Stored items
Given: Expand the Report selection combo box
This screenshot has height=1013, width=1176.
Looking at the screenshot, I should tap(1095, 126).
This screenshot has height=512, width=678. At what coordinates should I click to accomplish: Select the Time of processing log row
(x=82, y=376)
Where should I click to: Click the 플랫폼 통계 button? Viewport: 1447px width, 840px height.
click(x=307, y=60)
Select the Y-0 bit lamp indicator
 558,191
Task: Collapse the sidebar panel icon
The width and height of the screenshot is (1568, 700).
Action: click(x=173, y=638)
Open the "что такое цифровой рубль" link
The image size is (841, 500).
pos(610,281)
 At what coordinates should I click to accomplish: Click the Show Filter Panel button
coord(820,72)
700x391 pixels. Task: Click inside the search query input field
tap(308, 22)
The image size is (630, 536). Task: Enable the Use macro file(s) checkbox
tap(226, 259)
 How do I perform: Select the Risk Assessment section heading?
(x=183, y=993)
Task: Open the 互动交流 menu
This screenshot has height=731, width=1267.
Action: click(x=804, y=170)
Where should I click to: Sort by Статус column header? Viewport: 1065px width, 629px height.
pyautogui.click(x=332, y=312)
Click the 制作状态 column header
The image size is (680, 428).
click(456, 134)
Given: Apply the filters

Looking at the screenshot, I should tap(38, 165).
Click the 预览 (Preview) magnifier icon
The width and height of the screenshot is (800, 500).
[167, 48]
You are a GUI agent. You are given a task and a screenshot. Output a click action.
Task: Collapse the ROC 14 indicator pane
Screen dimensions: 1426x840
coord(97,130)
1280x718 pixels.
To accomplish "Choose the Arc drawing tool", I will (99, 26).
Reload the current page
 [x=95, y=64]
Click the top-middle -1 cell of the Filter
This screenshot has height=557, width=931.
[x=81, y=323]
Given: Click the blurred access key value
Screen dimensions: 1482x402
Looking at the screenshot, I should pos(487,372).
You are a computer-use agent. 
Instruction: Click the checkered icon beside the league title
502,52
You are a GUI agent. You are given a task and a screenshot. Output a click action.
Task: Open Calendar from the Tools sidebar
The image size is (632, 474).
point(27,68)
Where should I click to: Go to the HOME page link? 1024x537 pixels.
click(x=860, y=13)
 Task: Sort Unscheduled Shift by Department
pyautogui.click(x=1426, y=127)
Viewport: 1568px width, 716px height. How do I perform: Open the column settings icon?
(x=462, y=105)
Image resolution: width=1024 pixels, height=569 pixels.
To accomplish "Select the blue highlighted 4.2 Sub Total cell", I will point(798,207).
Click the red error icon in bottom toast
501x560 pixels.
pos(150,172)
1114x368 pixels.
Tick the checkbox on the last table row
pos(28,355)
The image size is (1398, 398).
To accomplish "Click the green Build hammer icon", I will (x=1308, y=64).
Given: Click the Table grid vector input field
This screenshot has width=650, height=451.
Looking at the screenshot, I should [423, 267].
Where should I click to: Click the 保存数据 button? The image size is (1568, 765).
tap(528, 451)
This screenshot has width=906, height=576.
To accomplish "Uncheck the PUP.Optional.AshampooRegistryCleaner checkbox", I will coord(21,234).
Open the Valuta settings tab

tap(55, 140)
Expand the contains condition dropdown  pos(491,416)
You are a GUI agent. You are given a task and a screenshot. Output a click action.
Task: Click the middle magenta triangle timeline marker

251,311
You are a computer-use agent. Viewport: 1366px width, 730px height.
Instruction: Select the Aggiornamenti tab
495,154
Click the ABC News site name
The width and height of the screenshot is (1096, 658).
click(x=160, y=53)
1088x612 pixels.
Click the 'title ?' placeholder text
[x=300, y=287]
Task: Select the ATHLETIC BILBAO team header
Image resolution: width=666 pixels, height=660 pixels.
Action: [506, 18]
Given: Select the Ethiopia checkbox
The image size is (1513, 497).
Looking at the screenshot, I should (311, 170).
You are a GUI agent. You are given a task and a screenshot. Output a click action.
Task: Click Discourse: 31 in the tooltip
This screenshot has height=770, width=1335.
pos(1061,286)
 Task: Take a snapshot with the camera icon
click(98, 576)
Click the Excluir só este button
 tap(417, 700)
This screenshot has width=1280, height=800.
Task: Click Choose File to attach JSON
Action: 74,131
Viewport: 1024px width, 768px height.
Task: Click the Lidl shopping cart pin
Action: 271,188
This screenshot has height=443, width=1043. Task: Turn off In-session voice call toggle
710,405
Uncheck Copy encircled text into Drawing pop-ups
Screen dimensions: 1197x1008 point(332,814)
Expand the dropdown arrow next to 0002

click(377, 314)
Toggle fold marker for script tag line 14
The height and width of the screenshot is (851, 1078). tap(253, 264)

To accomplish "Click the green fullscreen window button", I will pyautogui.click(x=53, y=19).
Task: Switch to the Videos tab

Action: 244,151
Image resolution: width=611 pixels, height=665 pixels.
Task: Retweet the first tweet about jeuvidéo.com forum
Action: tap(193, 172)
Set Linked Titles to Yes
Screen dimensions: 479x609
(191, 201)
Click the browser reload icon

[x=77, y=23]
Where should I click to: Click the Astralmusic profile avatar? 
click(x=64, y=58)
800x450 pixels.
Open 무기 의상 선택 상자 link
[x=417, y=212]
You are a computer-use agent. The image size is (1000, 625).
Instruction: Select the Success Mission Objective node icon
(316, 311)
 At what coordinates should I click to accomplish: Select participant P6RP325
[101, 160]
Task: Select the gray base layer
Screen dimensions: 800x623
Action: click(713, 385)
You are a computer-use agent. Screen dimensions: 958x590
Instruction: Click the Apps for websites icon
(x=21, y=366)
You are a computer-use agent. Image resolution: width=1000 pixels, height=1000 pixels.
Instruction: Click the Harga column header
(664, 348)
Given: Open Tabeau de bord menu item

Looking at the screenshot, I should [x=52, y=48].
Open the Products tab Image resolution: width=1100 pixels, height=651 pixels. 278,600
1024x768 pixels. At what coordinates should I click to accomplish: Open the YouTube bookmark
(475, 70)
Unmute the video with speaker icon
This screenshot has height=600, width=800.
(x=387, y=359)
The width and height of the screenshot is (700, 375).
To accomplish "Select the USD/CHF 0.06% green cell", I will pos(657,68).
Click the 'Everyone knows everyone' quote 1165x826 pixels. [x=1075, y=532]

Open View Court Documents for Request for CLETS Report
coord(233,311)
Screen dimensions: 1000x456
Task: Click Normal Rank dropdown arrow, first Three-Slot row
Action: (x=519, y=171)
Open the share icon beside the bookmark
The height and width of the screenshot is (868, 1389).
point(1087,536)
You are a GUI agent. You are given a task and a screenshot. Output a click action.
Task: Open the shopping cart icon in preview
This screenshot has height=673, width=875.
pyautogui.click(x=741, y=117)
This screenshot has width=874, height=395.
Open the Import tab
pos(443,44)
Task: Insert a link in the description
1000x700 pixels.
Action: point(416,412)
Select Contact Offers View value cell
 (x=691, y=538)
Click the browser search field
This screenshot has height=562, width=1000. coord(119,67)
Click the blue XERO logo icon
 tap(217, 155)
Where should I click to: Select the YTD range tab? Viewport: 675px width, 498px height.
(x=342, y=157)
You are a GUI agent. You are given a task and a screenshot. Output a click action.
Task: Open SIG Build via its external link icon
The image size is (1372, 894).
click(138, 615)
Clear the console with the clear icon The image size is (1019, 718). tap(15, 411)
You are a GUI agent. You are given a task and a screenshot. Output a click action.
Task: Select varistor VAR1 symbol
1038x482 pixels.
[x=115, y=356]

### [Task requirements]
Reproduce the data above exactly, leaving nothing out.

### [Solution to the exercise]
Given: Expand the Report selection combo box
This screenshot has height=1013, width=1176.
Looking at the screenshot, I should tap(1095, 126).
This screenshot has height=512, width=678. At what coordinates should I click to accomplish: Select the Time of processing log row
(x=82, y=376)
Where should I click to: Click the 플랫폼 통계 button? Viewport: 1447px width, 840px height.
click(x=307, y=60)
Select the Y-0 bit lamp indicator
 558,191
Task: Collapse the sidebar panel icon
The width and height of the screenshot is (1568, 700).
Action: click(x=173, y=638)
Open the "что такое цифровой рубль" link
The image size is (841, 500).
pos(610,281)
 At what coordinates should I click to accomplish: Click the Show Filter Panel button
coord(820,72)
700x391 pixels. Task: Click inside the search query input field
tap(308, 22)
The image size is (630, 536). Task: Enable the Use macro file(s) checkbox
tap(226, 259)
 How do I perform: Select the Risk Assessment section heading?
(x=183, y=993)
Task: Open the 互动交流 menu
This screenshot has height=731, width=1267.
Action: click(x=804, y=170)
Where should I click to: Sort by Статус column header? Viewport: 1065px width, 629px height.
pyautogui.click(x=332, y=312)
Click the 制作状态 column header
The image size is (680, 428).
click(456, 134)
Given: Apply the filters

Looking at the screenshot, I should tap(38, 165).
Click the 预览 (Preview) magnifier icon
The width and height of the screenshot is (800, 500).
[167, 48]
You are a GUI agent. You are given a task and a screenshot. Output a click action.
Task: Collapse the ROC 14 indicator pane
Screen dimensions: 1426x840
coord(97,130)
1280x718 pixels.
To accomplish "Choose the Arc drawing tool", I will (99, 26).
Reload the current page
 [x=95, y=64]
Click the top-middle -1 cell of the Filter
This screenshot has height=557, width=931.
[x=81, y=323]
Given: Click the blurred access key value
Screen dimensions: 1482x402
Looking at the screenshot, I should pos(487,372).
You are a computer-use agent. 
Instruction: Click the checkered icon beside the league title
502,52
You are a GUI agent. You are given a task and a screenshot. Output a click action.
Task: Open Calendar from the Tools sidebar
The image size is (632, 474).
point(27,68)
Where should I click to: Go to the HOME page link? 1024x537 pixels.
click(x=860, y=13)
 Task: Sort Unscheduled Shift by Department
pyautogui.click(x=1426, y=127)
Viewport: 1568px width, 716px height. How do I perform: Open the column settings icon?
(x=462, y=105)
Image resolution: width=1024 pixels, height=569 pixels.
To accomplish "Select the blue highlighted 4.2 Sub Total cell", I will point(798,207).
Click the red error icon in bottom toast
501x560 pixels.
pos(150,172)
1114x368 pixels.
Tick the checkbox on the last table row
pos(28,355)
The image size is (1398, 398).
To accomplish "Click the green Build hammer icon", I will (x=1308, y=64).
Given: Click the Table grid vector input field
This screenshot has width=650, height=451.
Looking at the screenshot, I should [423, 267].
Where should I click to: Click the 保存数据 button? The image size is (1568, 765).
tap(528, 451)
This screenshot has width=906, height=576.
To accomplish "Uncheck the PUP.Optional.AshampooRegistryCleaner checkbox", I will coord(21,234).
Open the Valuta settings tab

tap(55, 140)
Expand the contains condition dropdown  pos(491,416)
You are a GUI agent. You are given a task and a screenshot. Output a click action.
Task: Click the middle magenta triangle timeline marker

251,311
You are a computer-use agent. Viewport: 1366px width, 730px height.
Instruction: Select the Aggiornamenti tab
495,154
Click the ABC News site name
The width and height of the screenshot is (1096, 658).
click(x=160, y=53)
1088x612 pixels.
Click the 'title ?' placeholder text
[x=300, y=287]
Task: Select the ATHLETIC BILBAO team header
Image resolution: width=666 pixels, height=660 pixels.
Action: [506, 18]
Given: Select the Ethiopia checkbox
The image size is (1513, 497).
Looking at the screenshot, I should (311, 170).
You are a GUI agent. You are given a task and a screenshot. Output a click action.
Task: Click Discourse: 31 in the tooltip
This screenshot has height=770, width=1335.
pos(1061,286)
 Task: Take a snapshot with the camera icon
click(98, 576)
Click the Excluir só este button
 tap(417, 700)
This screenshot has width=1280, height=800.
Task: Click Choose File to attach JSON
Action: 74,131
Viewport: 1024px width, 768px height.
Task: Click the Lidl shopping cart pin
Action: 271,188
This screenshot has height=443, width=1043. Task: Turn off In-session voice call toggle
710,405
Uncheck Copy encircled text into Drawing pop-ups
Screen dimensions: 1197x1008 point(332,814)
Expand the dropdown arrow next to 0002

click(377, 314)
Toggle fold marker for script tag line 14
The height and width of the screenshot is (851, 1078). tap(253, 264)

To accomplish "Click the green fullscreen window button", I will pyautogui.click(x=53, y=19).
Task: Switch to the Videos tab

Action: 244,151
Image resolution: width=611 pixels, height=665 pixels.
Task: Retweet the first tweet about jeuvidéo.com forum
Action: tap(193, 172)
Set Linked Titles to Yes
Screen dimensions: 479x609
(191, 201)
Click the browser reload icon

[x=77, y=23]
Where should I click to: Click the Astralmusic profile avatar? 
click(x=64, y=58)
800x450 pixels.
Open 무기 의상 선택 상자 link
[x=417, y=212]
You are a computer-use agent. The image size is (1000, 625).
Instruction: Select the Success Mission Objective node icon
(316, 311)
 At what coordinates should I click to accomplish: Select participant P6RP325
[101, 160]
Task: Select the gray base layer
Screen dimensions: 800x623
Action: click(713, 385)
You are a computer-use agent. Screen dimensions: 958x590
Instruction: Click the Apps for websites icon
(x=21, y=366)
You are a computer-use agent. Image resolution: width=1000 pixels, height=1000 pixels.
Instruction: Click the Harga column header
(664, 348)
Given: Open Tabeau de bord menu item

Looking at the screenshot, I should [x=52, y=48].
Open the Products tab Image resolution: width=1100 pixels, height=651 pixels. 278,600
1024x768 pixels. At what coordinates should I click to accomplish: Open the YouTube bookmark
(475, 70)
Unmute the video with speaker icon
This screenshot has height=600, width=800.
(x=387, y=359)
The width and height of the screenshot is (700, 375).
To accomplish "Select the USD/CHF 0.06% green cell", I will pos(657,68).
Click the 'Everyone knows everyone' quote 1165x826 pixels. [x=1075, y=532]

Open View Court Documents for Request for CLETS Report
coord(233,311)
Screen dimensions: 1000x456
Task: Click Normal Rank dropdown arrow, first Three-Slot row
Action: (x=519, y=171)
Open the share icon beside the bookmark
The height and width of the screenshot is (868, 1389).
point(1087,536)
You are a GUI agent. You are given a task and a screenshot. Output a click action.
Task: Open the shopping cart icon in preview
This screenshot has height=673, width=875.
pyautogui.click(x=741, y=117)
This screenshot has width=874, height=395.
Open the Import tab
pos(443,44)
Task: Insert a link in the description
1000x700 pixels.
Action: point(416,412)
Select Contact Offers View value cell
 (x=691, y=538)
Click the browser search field
This screenshot has height=562, width=1000. coord(119,67)
Click the blue XERO logo icon
 tap(217, 155)
Where should I click to: Select the YTD range tab? Viewport: 675px width, 498px height.
(x=342, y=157)
You are a GUI agent. You are given a task and a screenshot. Output a click action.
Task: Open SIG Build via its external link icon
The image size is (1372, 894).
click(138, 615)
Clear the console with the clear icon The image size is (1019, 718). tap(15, 411)
You are a GUI agent. You are given a task and a screenshot. Output a click action.
Task: Select varistor VAR1 symbol
1038x482 pixels.
[x=115, y=356]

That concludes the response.